君がいる世界 | ナノ



「嘘だろおい…。」
「いや、こちらの台詞なんですけど。」

泣きそうな声で私の名前を呼ぶので近所迷惑になるまえにドアを開けると銀さんが転がり込んできた。ちょっと可哀想だったので部屋に入れて今向かい合ってます。
一応私が考えられる仮説を言うと銀さんは頭を抱えて机に突っ伏した。

つまり銀さんは源外さんの装置のせいで次元の壁を越えてしまったということ。
私達がいる世界では銀さん達は本の中の人だと言うと信じられないといった顔をしたが空に宇宙船がなかったこと、私の携帯で万事屋の番号にかけても繋がらないこと、テレビや新聞の内容から銀さんは別世界に来てしまったということを理解したらしい。

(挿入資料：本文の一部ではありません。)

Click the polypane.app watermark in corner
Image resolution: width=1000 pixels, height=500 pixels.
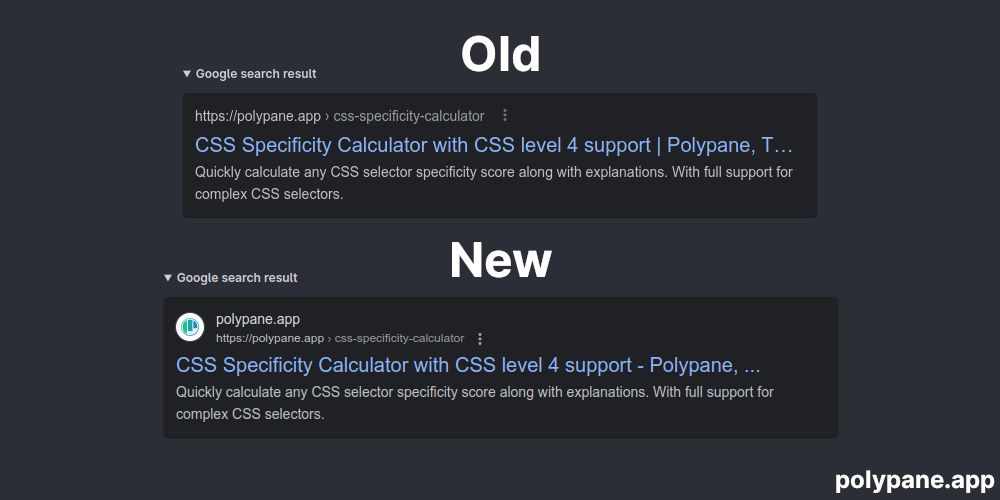click(x=915, y=480)
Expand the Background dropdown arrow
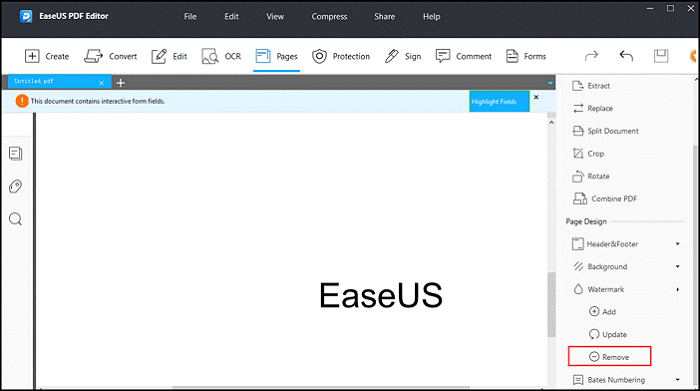 [x=678, y=266]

イチゴ牛乳はさすがに常備していないからココアを淹れると泣きそうな顔が笑顔になる。やっぱり本物なのかな?これ本当に現実??

「でもその装置でここに来たということはその装置で迎えに来てくれるかもしれませんよ?それが原因ってわかるでしょうし。」
「そうかもしれないけどよぉ…いつ来るかわかんねえし、だいたい迎えにくる保障なんてないだろ。」

ああ、完全に絶望の表情をしているよ。
まあ無理もないよね。私が逆の立場だったらそうなるもん。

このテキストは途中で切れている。